◆ Source passage ◆
>> BEGIN

THE WEEKEND MARQUEE: ‘Joe’ and ‘Julia’
“Before she changed the world, Julia Child was just an American living in France.” So says Amy Adams in the trailer for Julie & Julia, which opens today. And even though in the clips I’ve seen so far, Meryl Streep‘s portrayal of Child looks like it could be classified one notch below “chewing the scenery” critics are eating it up. David Edelstein of New York Magazine writes,
Julie & Julia is full of holes, but you don’t even care when Streep is onscreen. When actors like these are cooking, it’s better than haute cuisine.”
As for Amy Adams. Not so much.
Owen Gleiberman, writing for Entertainment Weekly, says,
The Julia half of Julie & Julia is irresistible, the Julie half less so.”
A.O. Scott echoes that sentiment in his review. He says,
Ms. Adams is a lovely and subtle performer, but she is overmatched by her co-star and handicapped by the material. Julia Child could whip up a navarin of lamb for lunch, but Meryl Streep eats young actresses for breakfast. Remember Anne Hathaway in “The Devil Wears Prada”? Amanda Seyfried in Mamma Mia? Neither do I.”
Lets face it. We’re nearing the dog days of summer, which means the studio’s are unleashing their own dogs, in the form of left-over summer movies. And so we have G.I. Joe: The Rise of Cobra, which Paramount didn’t even screen for critics, lest they put a damper on what they’re hoping will be a blockbuster weekend.
Richard Corliss, in Time, writes,
Now that I’ve seen the movie, I understand the Paramount bosses’ urge to suppress it. G.I. Joe has plenty of narrative strands, most of them taken from the ’80s TV cartoon show and Marvel comic version of the antique Hasbro soldier figures, but they are woven clumsily.”
Richard Kuippers in his Variety review, singles out movie’s plot for grudging respect.
Edited as if the audience wouldn’t watch unless every scene were switched to overdrive, the not-bad basic plot never gets much of a chance to be anything more. Not helping is the way in which uninspired flashbacks to the characters’ pasts arrive like commercial breaks slotted into what seems to one long setpiece.”
The ads for Cold Souls are making it look like a Charlie Kaufman movie not written by Charlie Kaufman. Paul Giamatti plays himself starring in a Checkhov play, all of which eventually leads to a very literal existential crisis of the soul. And the director Sophie Barthes actually seems to have pulled off the the feat of not having it come across as a poor man’s Adaptation.
Lisa Schwarzbaum of Entertainment Weekly, says,
The inventiveness of Barthes’ story is matched by a sense of visual fluidity that’s especially striking in a first feature.
Anthony Lane, writes, in a review that, as usual, tries to out-New Yorker, the New-Yorker:
To take a big, bewildering concept and treat it as a small, scuffed item of everyday use demands the kind of wit—literate and levelling—with which recent movies have all but dispensed.”
Paper Heart starring Judd Apatow upstart Charlene Yi and Michael Cera seems to have worked its charm on critics. Peter Travers, writing for Rolling Stone, says,
Enjoying this wondrous wisp of a something is easy, describing it is hard. Luckily, Charlyne Yi is an enchantress.” And Lisa Schwarzbaum was pleasantly surprised by the movie’s depth, “The movie’s hide-and-seek attitude toward truth mirrors the intricacies of one lover getting to know another — an arresting notion of the heart that’s much more than paper-deep.”

>> END

◆ Information shown ◆
>> BEGIN

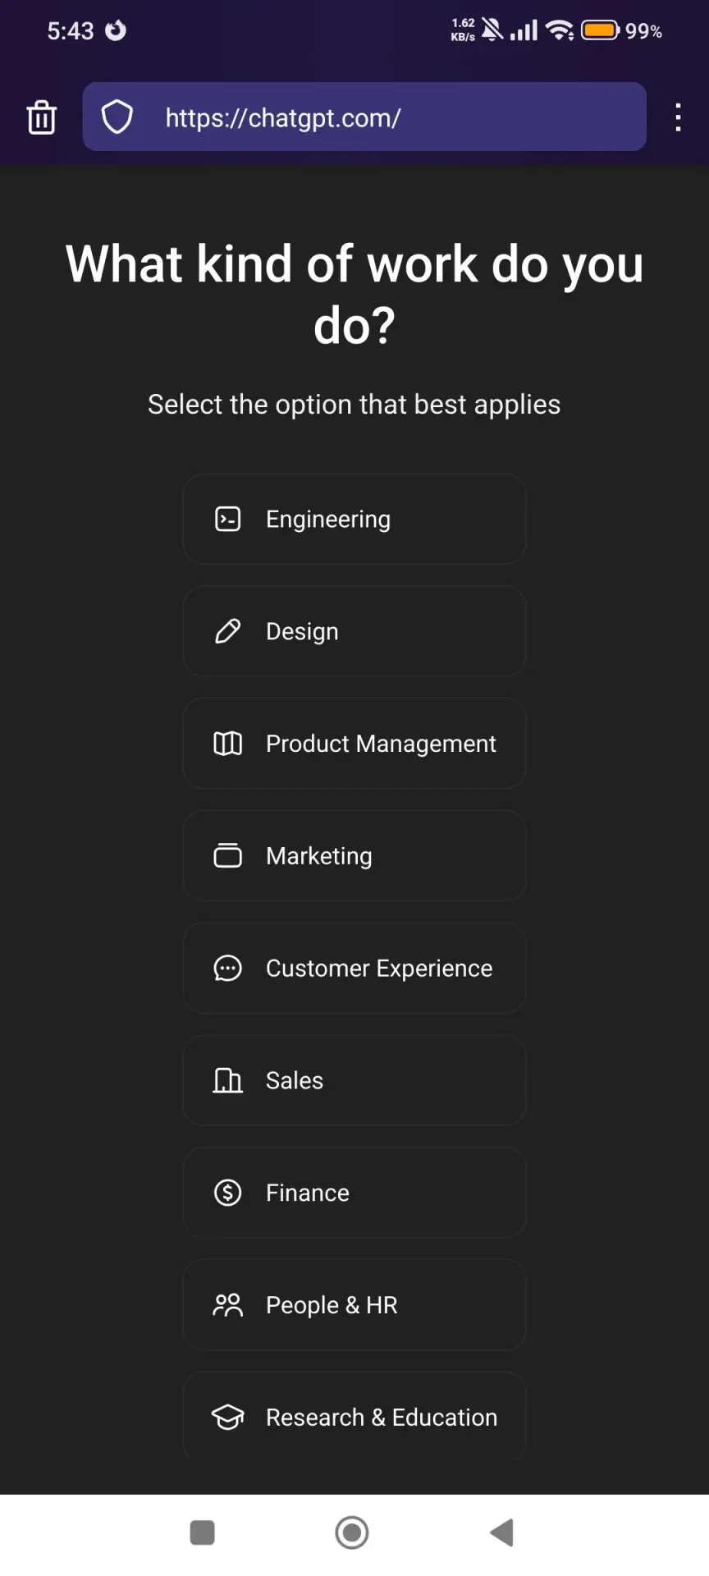Open the browser three-dot menu
Image resolution: width=709 pixels, height=1576 pixels.
(678, 117)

>> END

Continue the weekend movie review roundup above, starting after its last sentence.

Not everyone was buying the movie’s cute mix of real and fake documentary footage though. Robert Wilonsky says in The Village Voice,
It’s entertaining for a moment, but hardly as enlightening or endearing as the from-the-heart moments surrounding it. Yet again, real people are more interesting than fake ones.”
Opening in limited release is A Perfect Getaway, which has gotten close to perfect reviews. Roger Ebert writes,
So here’s a thriller that worked for me. I didn’t see revelations approaching, because I didn’t expect any.”
He also singles out the actors in the movie for praise.
Steve Zahn is at last being liberated from the doofus characters he specialized in, and allowed into the IQ. mainstream. Milla Jovovich sure does a mighty fine rural Georgia accent for a girl from the Ukraine. Timothy Olyphant is convincing as a man who is impossible to kill, as is Kiele Sanchez as a woman who likes that aspect of his character.”
Manohla Dargis, in her review for The New York Times also reccommends it.
This is nice, tense work from Mr. Twohy, a genre veteran with a patchy record of screenwriting hits, misses and demi-successes, like the tight Harrison Ford vehicle The Fugitive and the tasty supernatural flick Warlock“.
Beeswax is the latest movie by Andrew Bujalski, whose films have been at the forefront of the independent film movement known as “mumble-core”, a genre of low-budget movies that usually focus on personal relationships and not on production values like lighting or set design.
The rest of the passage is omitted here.